SELECT * FROM my_keyspace.my_table ORDER BY (col1 ASC, col2 DESC, col3 ASC); col1 | col2 | col3 ------+------+------ 0 | 6 | a 1 | 5 | b 2 | 4 | c 3 | 3 | d 4 | 2 | e 5 | 1 | f 6 | 0 | g
SELECT * FROM my_keyspace.my_table ORDER BY (col1 DESC, col2 ASC, col3 DESC); col1 | col2 | col3 ------+------+------ 6 | 0 | g 5 | 1 | f 4 | 2 | e 3 | 3 | d 2 | 4 | c 1 | 5 | b 0 | 6 | a

If you don't specify the sort order in the query statement, the default ordering of the clustering column is used.

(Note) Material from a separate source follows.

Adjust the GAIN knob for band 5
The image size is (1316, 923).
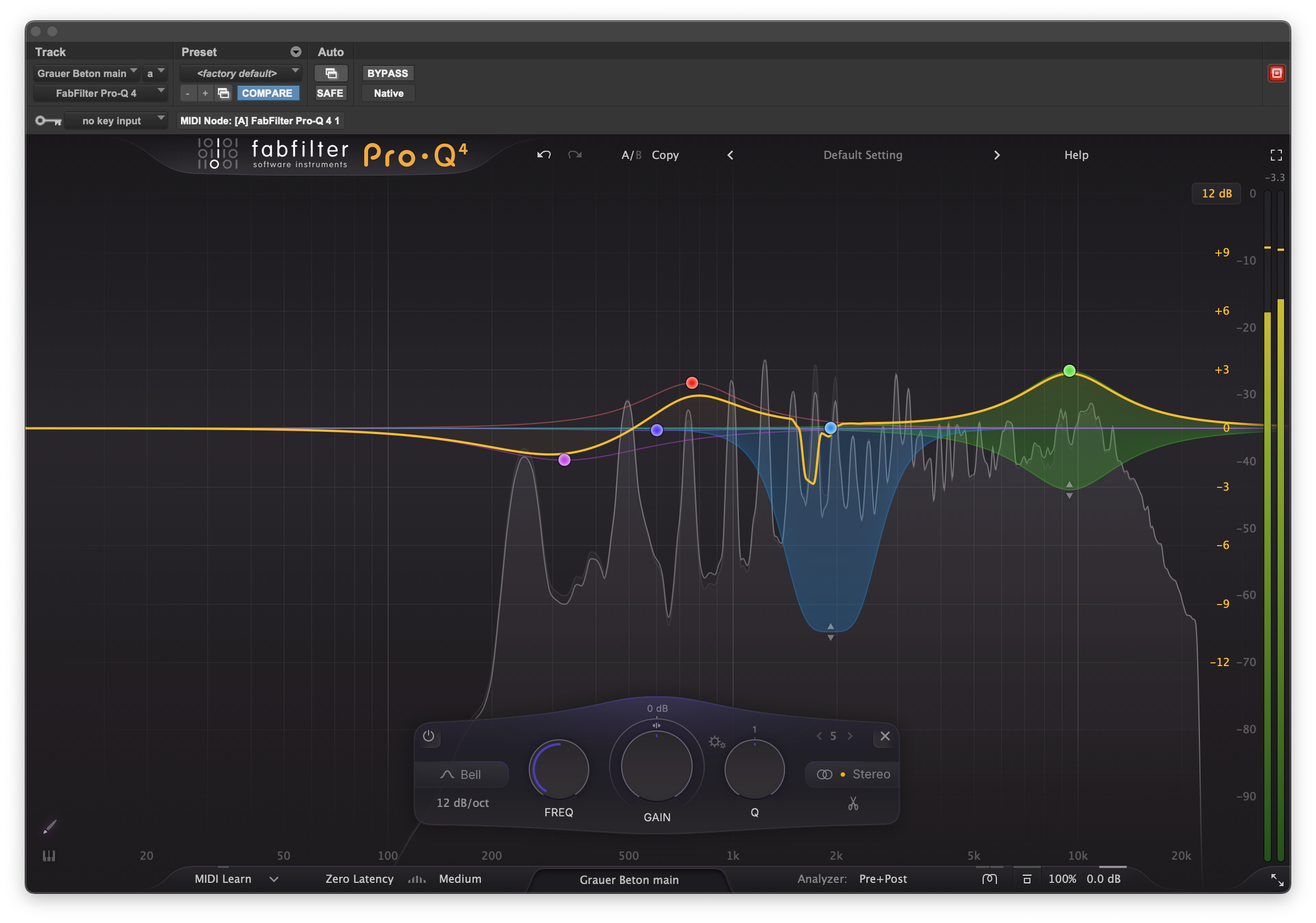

The possible sort orders you can use in an ordering clause depend on the sort order assigned to each clustering column at table creation. Query results can only be sorted in the order defined for all clustering columns at table creation or the inverse of the defined sort order. Other possible combinations are not allowed.

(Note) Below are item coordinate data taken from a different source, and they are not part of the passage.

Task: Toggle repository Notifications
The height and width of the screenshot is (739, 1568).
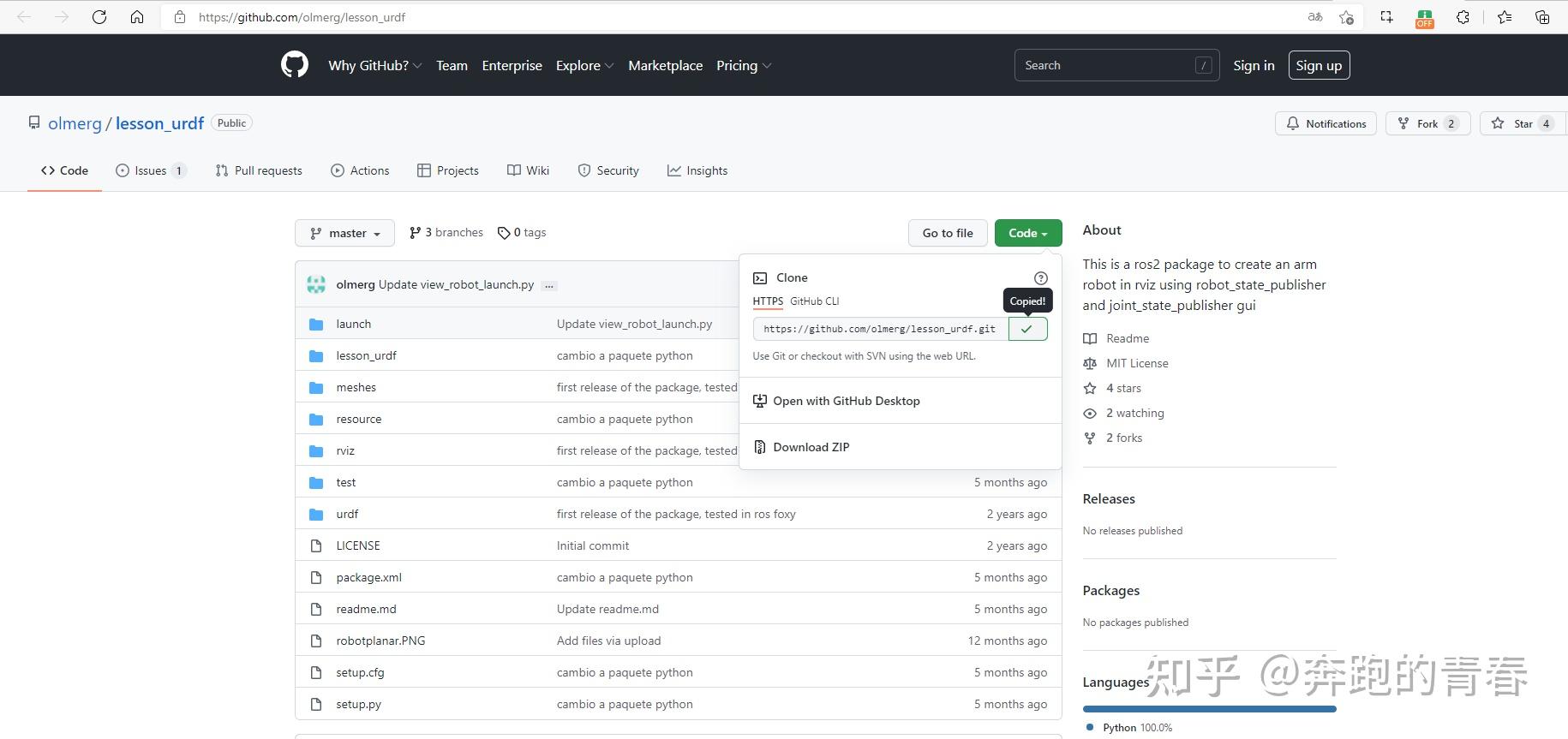Action: click(x=1326, y=123)
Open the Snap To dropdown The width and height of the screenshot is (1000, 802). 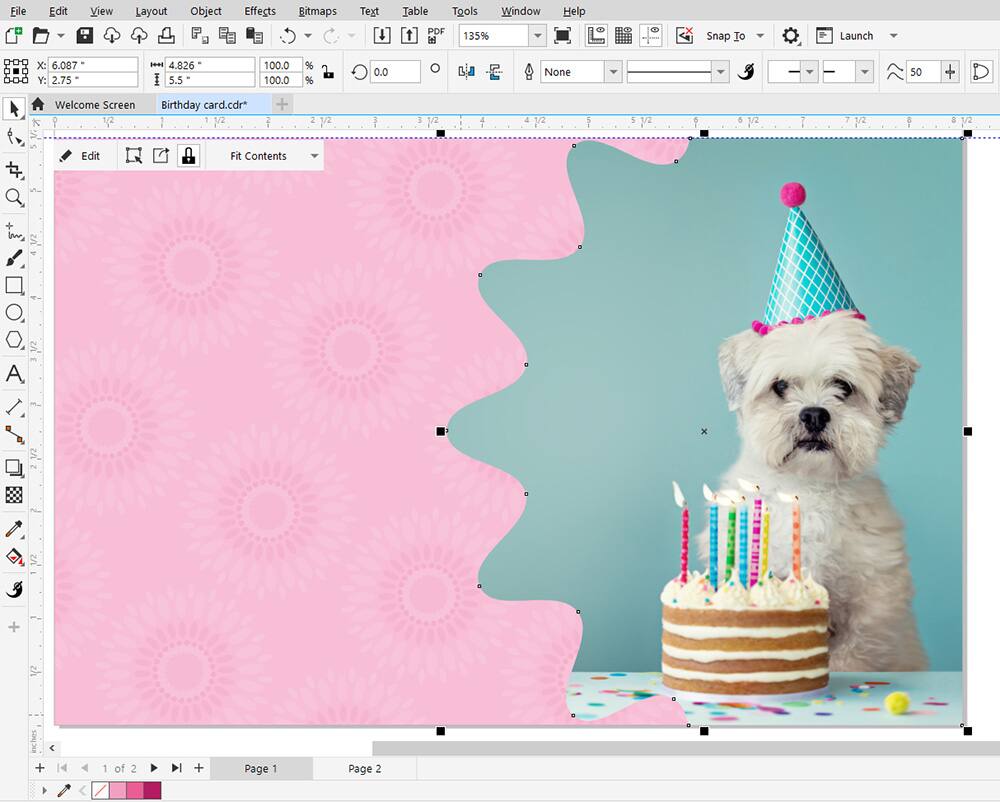[x=758, y=35]
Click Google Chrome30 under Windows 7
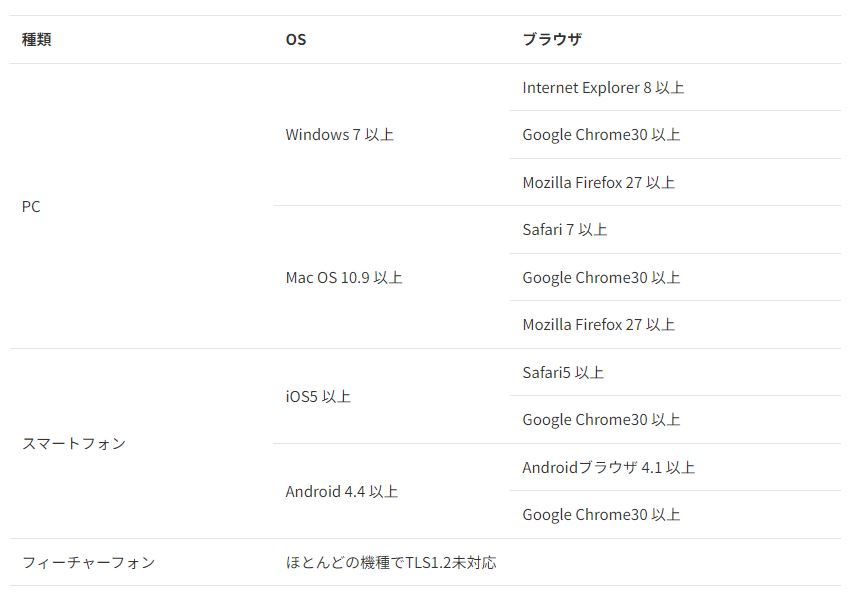The image size is (856, 611). [601, 134]
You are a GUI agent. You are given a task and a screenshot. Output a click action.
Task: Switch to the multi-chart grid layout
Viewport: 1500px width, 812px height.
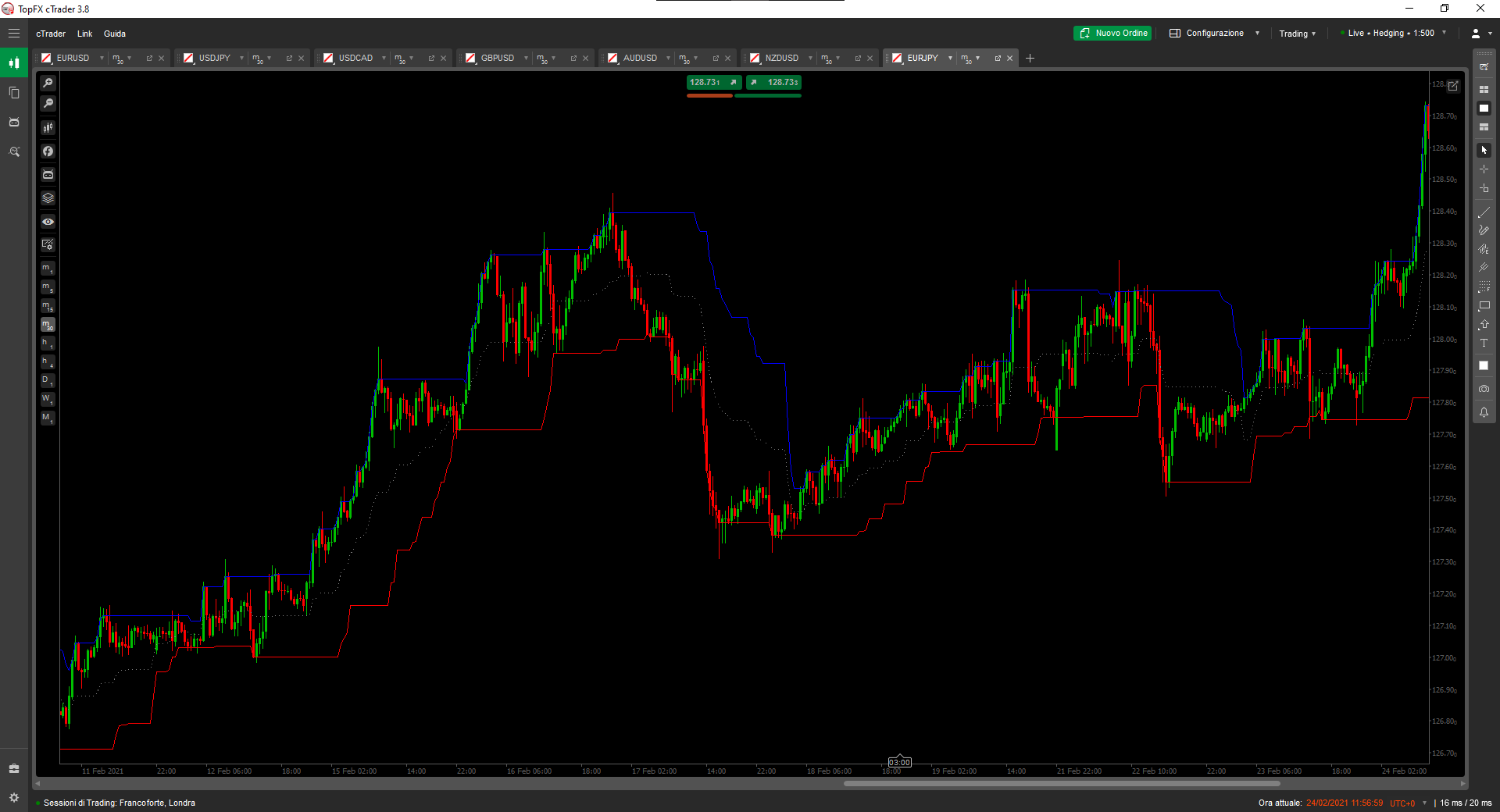click(1484, 90)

For example, if the table's CLUSTERING ORDER is (col1 ASC, col2 DESC, col3 ASC), then the valid parameters for ORDER BY are either (col1 ASC, col2 DESC, col3 ASC) or (col1 DESC, col2 ASC, col3 DESC). For more information on CLUSTERING ORDER, see table_options under CREATE TABLE.

Paginating results in Amazon Keyspaces

Amazon Keyspaces automatically paginates the results from SELECT statements when the data read to process the SELECT statement exceeds 1 MB. With pagination, the SELECT statement results are divided into "pages" of data that are 1 MB in size (or less). An application can process the first page of results, then the second page, and so on. Clients should always check for pagination tokens when processing SELECT queries that return multiple rows.

If a client supplies a PAGE SIZE that requires reading more than 1 MB of data, Amazon Keyspaces breaks up the results automatically into multiple pages based on the 1 MB data-read increments.

For example, if the average size of a row is 100 KB and you specify a PAGE SIZE of 20, Amazon Keyspaces paginates data automatically after it reads 10 rows (1000 KB of data read).

Because Amazon Keyspaces paginates results based on the number of rows that it reads to process a request and not the number of rows returned in the result set, some pages may not contain any rows if you are running filtered queries.

For example, if you set PAGE SIZE to 10 and Keyspaces evaluates 30 rows to process your SELECT query, Amazon Keyspaces will return three pages. If only a subset of the rows matched your query, some pages may have less than 10 rows. For an example how the PAGE SIZE of LIMIT queries can affect read capacity, see Limit queries.